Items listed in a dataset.
• • •

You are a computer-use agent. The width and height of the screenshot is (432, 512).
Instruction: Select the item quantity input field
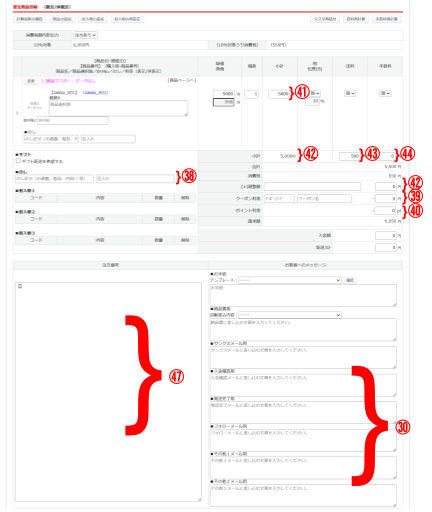(x=251, y=94)
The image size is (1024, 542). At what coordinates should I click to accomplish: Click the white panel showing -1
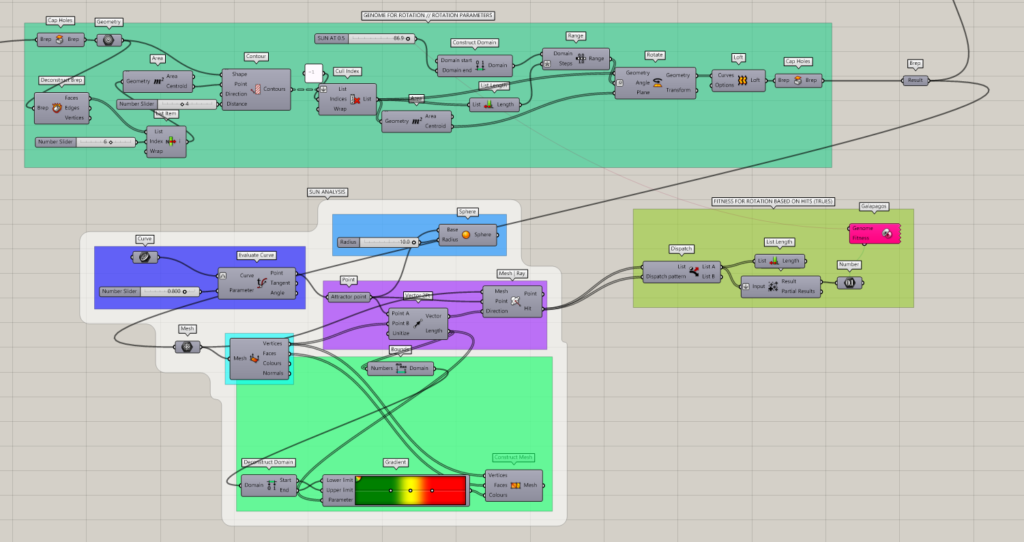313,73
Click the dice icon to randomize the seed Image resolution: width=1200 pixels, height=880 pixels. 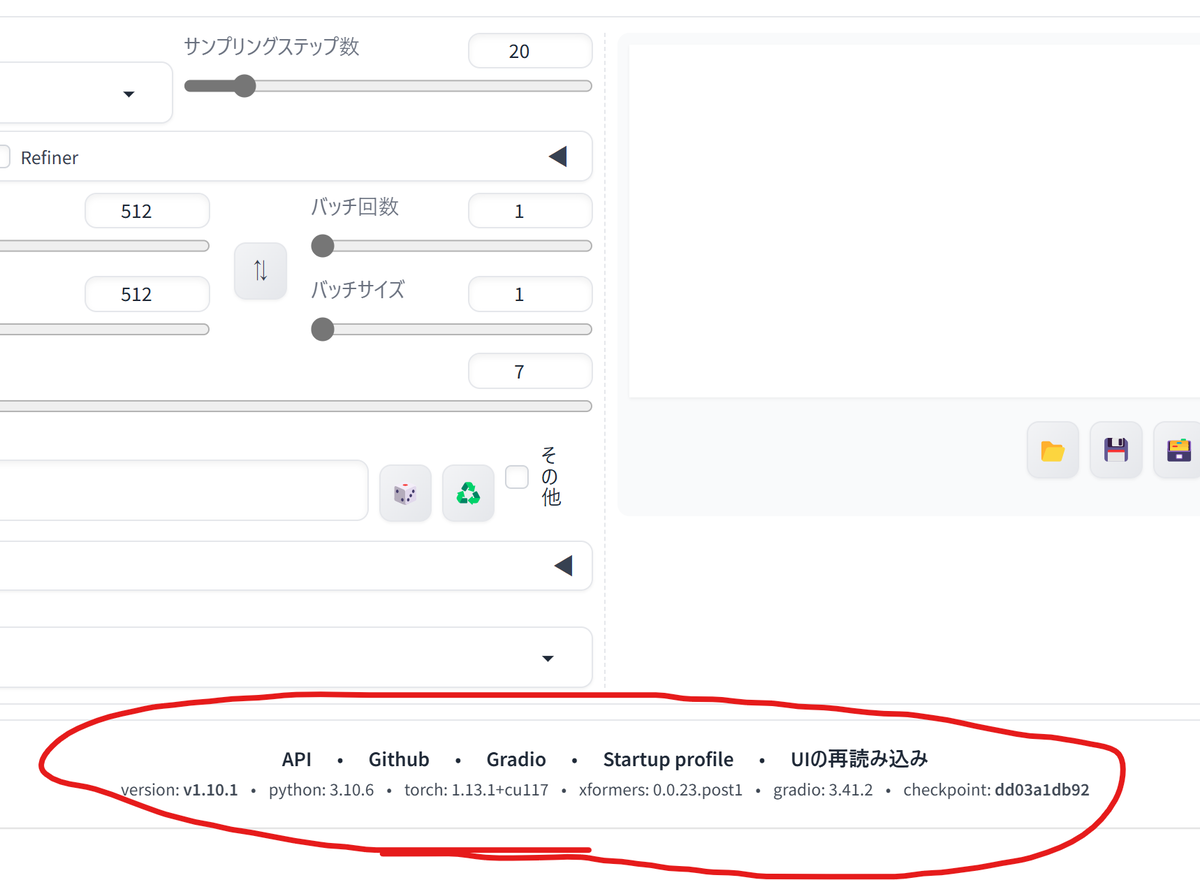pyautogui.click(x=405, y=491)
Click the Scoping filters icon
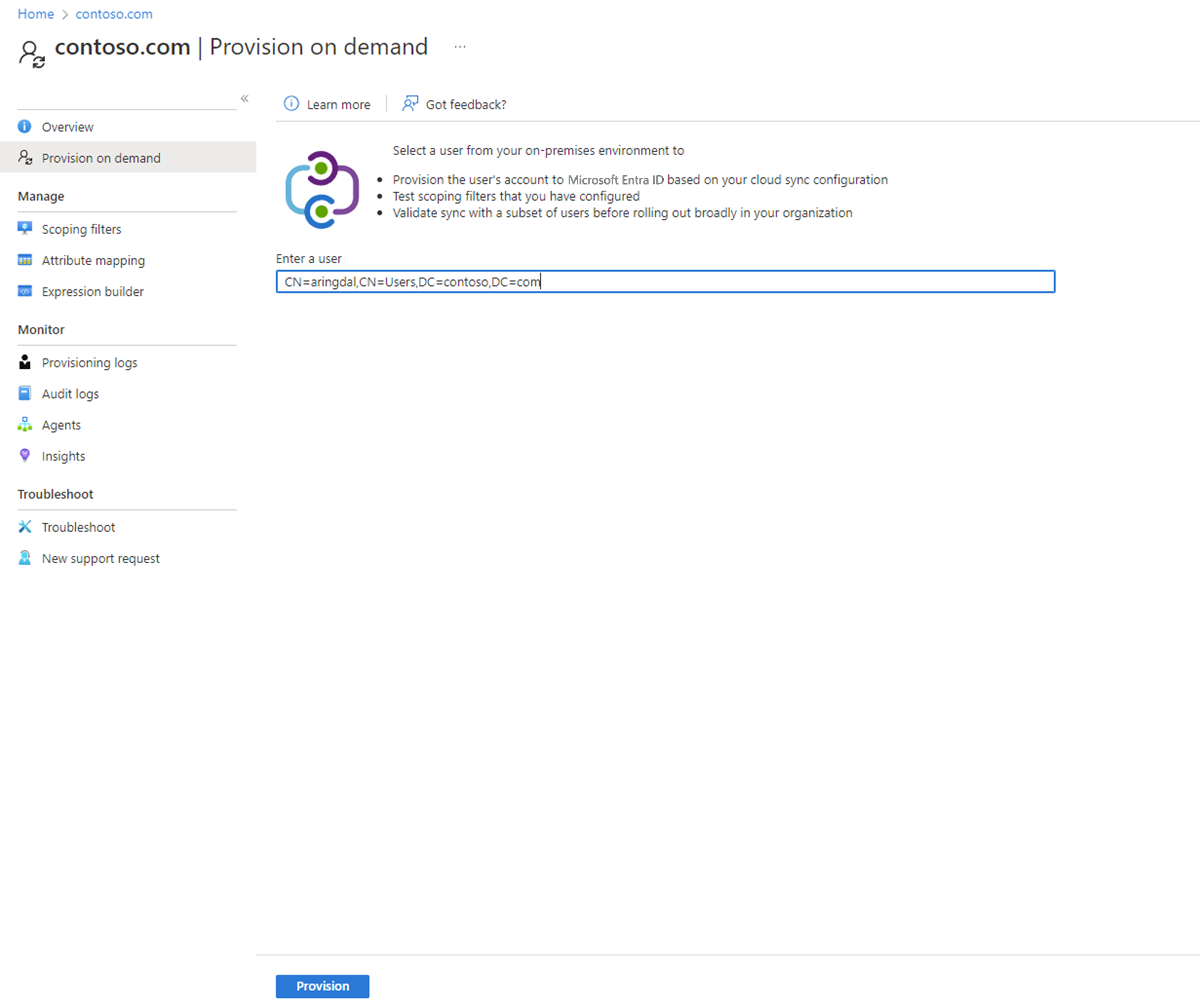 click(25, 229)
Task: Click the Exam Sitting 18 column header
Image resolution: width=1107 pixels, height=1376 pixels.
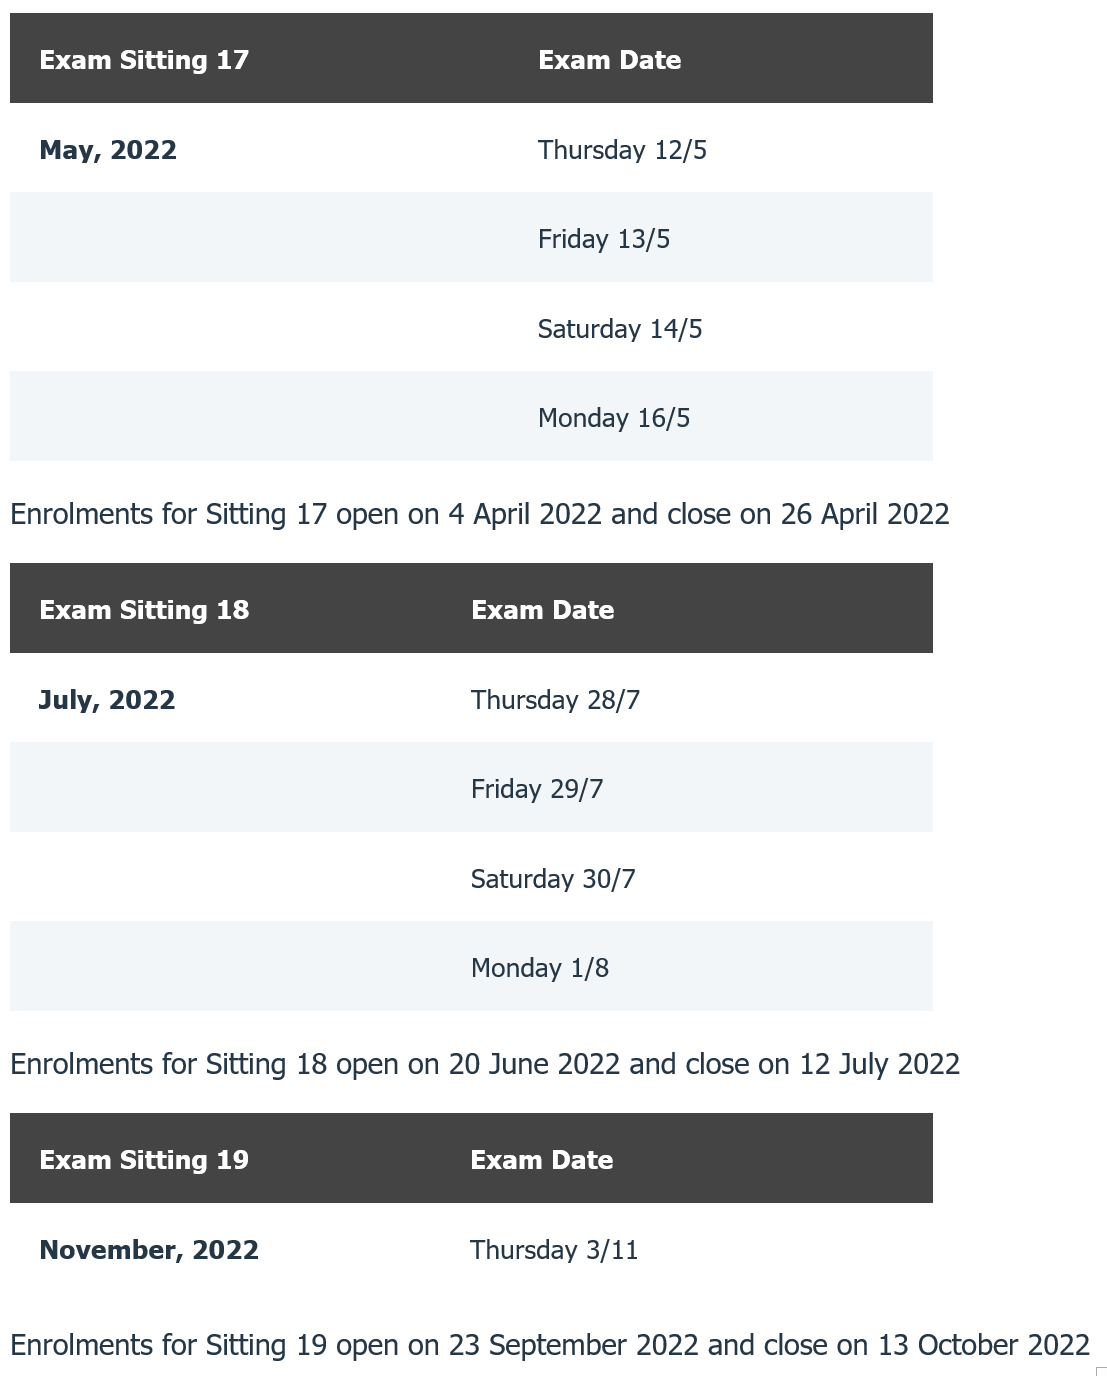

• • •

Your assignment.
Could you return exactly the lines starting with the one that contains "Click the Scoping filters icon" and ending with the last line of the data above? Leave the pictures out.

The answer.
Click the Scoping filters icon
 click(25, 229)
Task: Click the Exam Sitting 18 column header
Image resolution: width=1107 pixels, height=1376 pixels.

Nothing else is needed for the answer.